On a Sunday morning in Portland, Ore., amid evergreen trees as thick as bear’s fur, hundreds of Romanian-born men and women are packed into Philadelphia Romanian Pentecostal Church, a congregation of more than 2,000 that has thrived here for 20 years.

From the pulpit a man exhorts the congregation during the prayer meeting before the morning service. From 9-10 a.m. the people pray fervently, shouting, weeping into folded white handkerchiefs, their petitions flowing into hymns they sing together as if giving relief to the intense intercession.

All men — even the boys — wear suits and ties and sit left of the center aisle; the women, young and old, wear head scarves and sit on the right.
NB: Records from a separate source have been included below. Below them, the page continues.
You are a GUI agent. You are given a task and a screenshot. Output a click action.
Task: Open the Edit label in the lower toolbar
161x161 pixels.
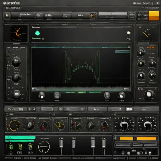12,109
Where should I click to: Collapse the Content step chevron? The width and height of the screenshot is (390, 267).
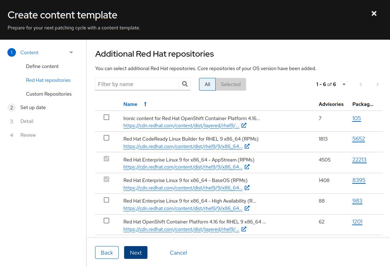point(71,52)
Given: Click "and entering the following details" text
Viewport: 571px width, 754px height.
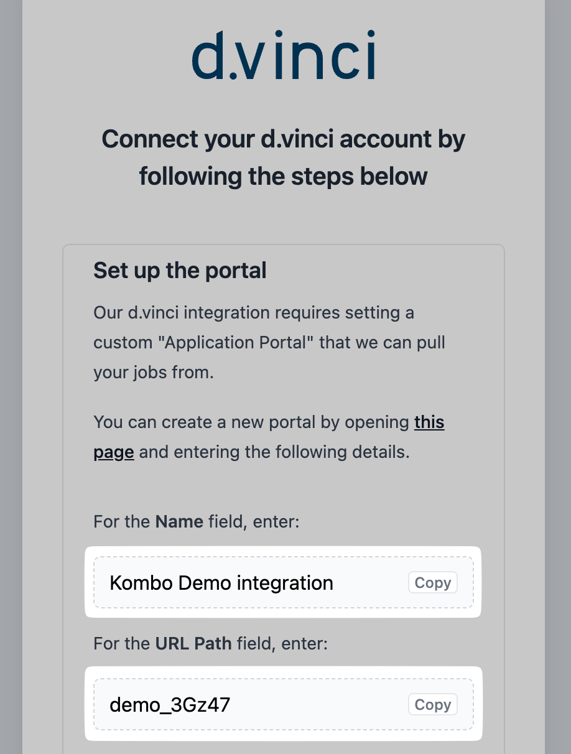Looking at the screenshot, I should (x=274, y=452).
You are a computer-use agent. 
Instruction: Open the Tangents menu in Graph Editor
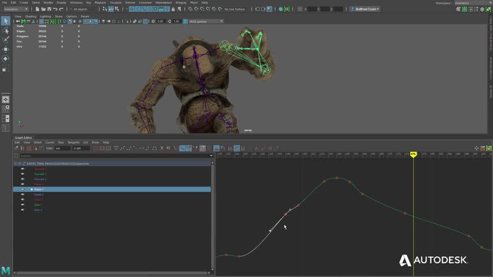click(73, 142)

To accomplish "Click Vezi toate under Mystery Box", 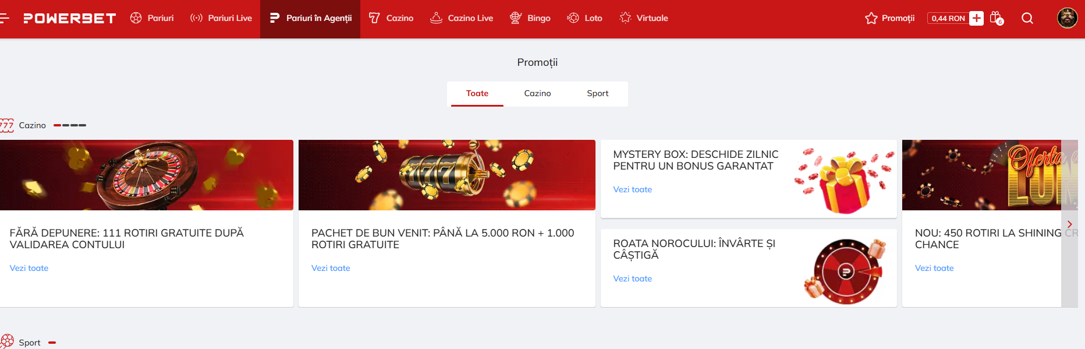I will 632,189.

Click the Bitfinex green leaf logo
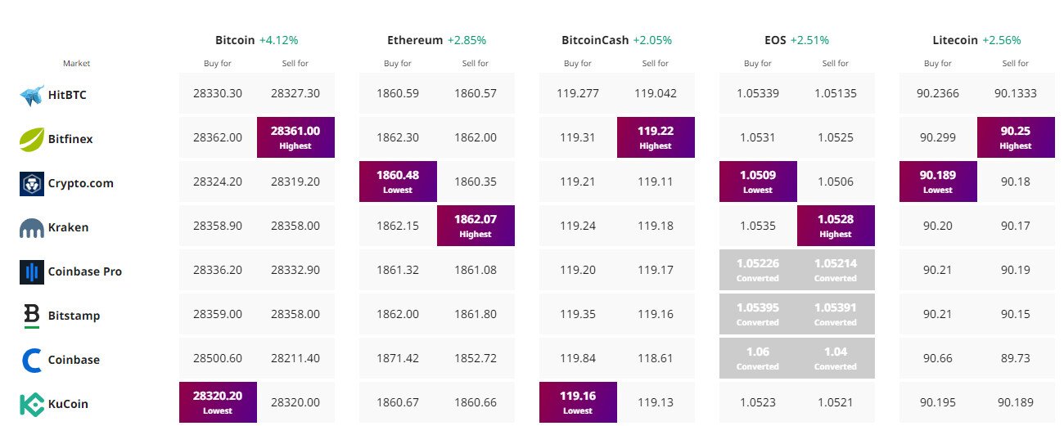(x=31, y=139)
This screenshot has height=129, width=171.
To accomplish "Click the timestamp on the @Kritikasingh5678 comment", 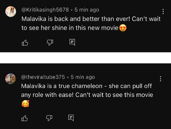I will (87, 10).
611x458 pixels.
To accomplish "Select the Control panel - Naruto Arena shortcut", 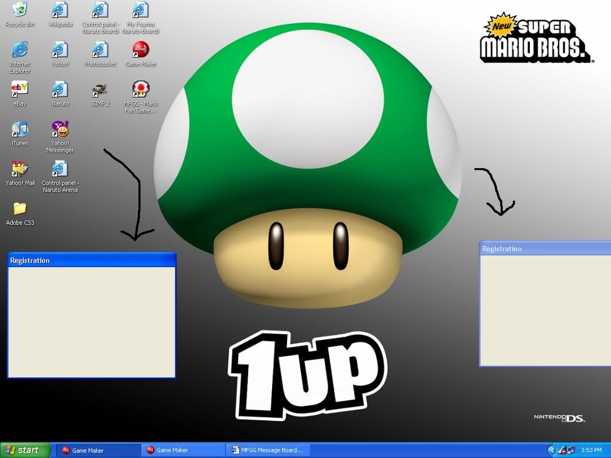I will (x=60, y=169).
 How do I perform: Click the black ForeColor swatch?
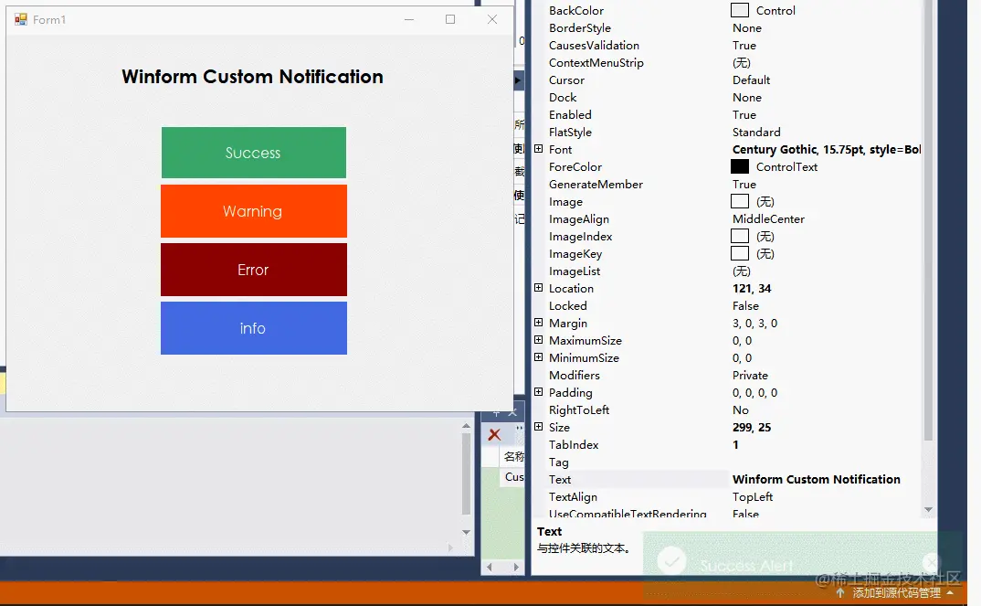740,167
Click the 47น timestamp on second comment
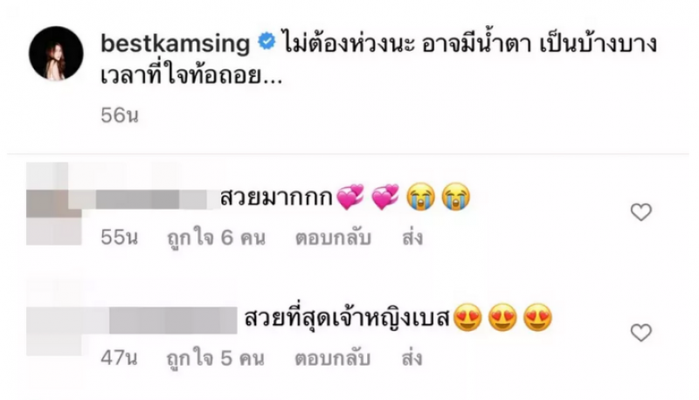The image size is (699, 400). 119,358
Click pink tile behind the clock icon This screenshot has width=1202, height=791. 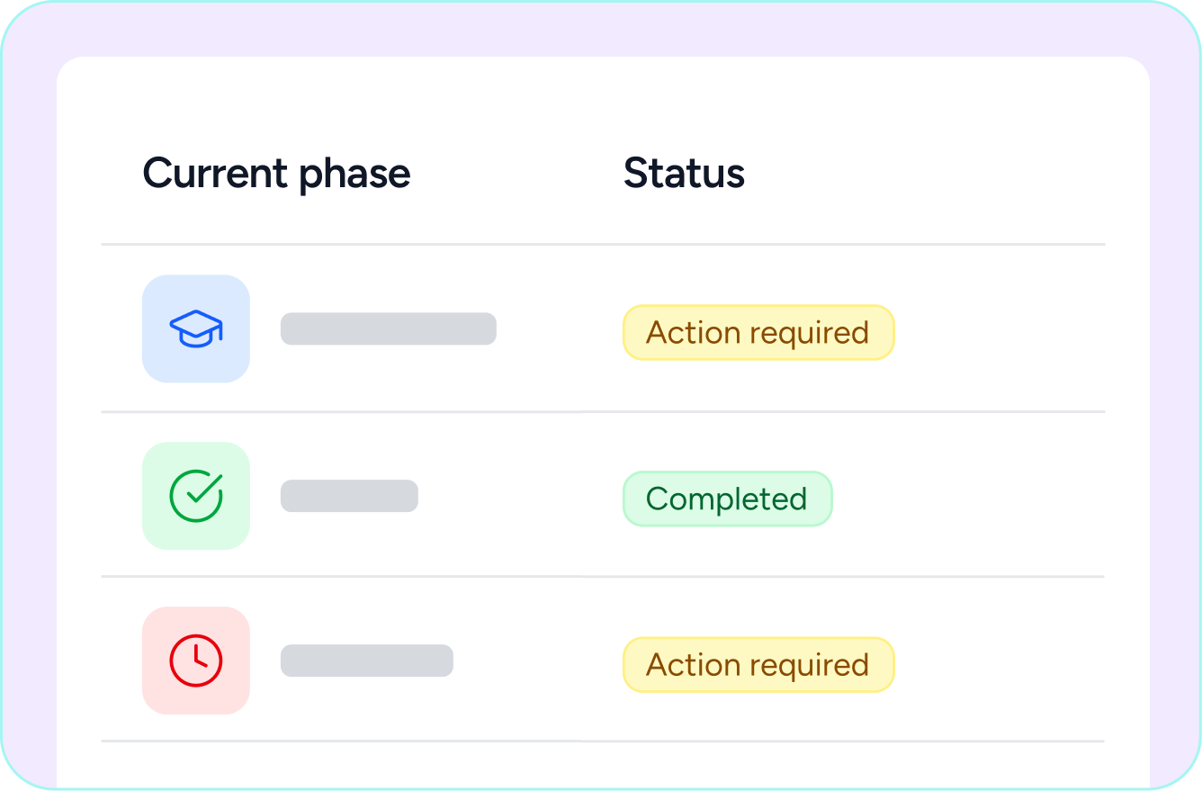pos(196,661)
As the worship service begins, the people continue to sing, led by a large choir and orchestra with flutes, violins, a mandolin and two dozen horns. Not a word is spoken or sung in English, though some songs, like "Pow’r in the Blood," are recognizable.

I am visiting on the congregation’s 20th anniversary. The church started as a group of four newly immigrated Romanians meeting in a home; today they are one of the largest Romanian Pentecostal churches in the United States. Pastor Nicky Pop, who was once a high government official in communist Romania, founded the church in 1979 after he was deported for spreading the gospel. While he was working as a custodian in Chicago, his wife and children still being held in Romania, a friend had a vision that he should plant a church in "Oregon Portland." Pop, initially unaware that Oregon even existed, moved to Portland and started the work.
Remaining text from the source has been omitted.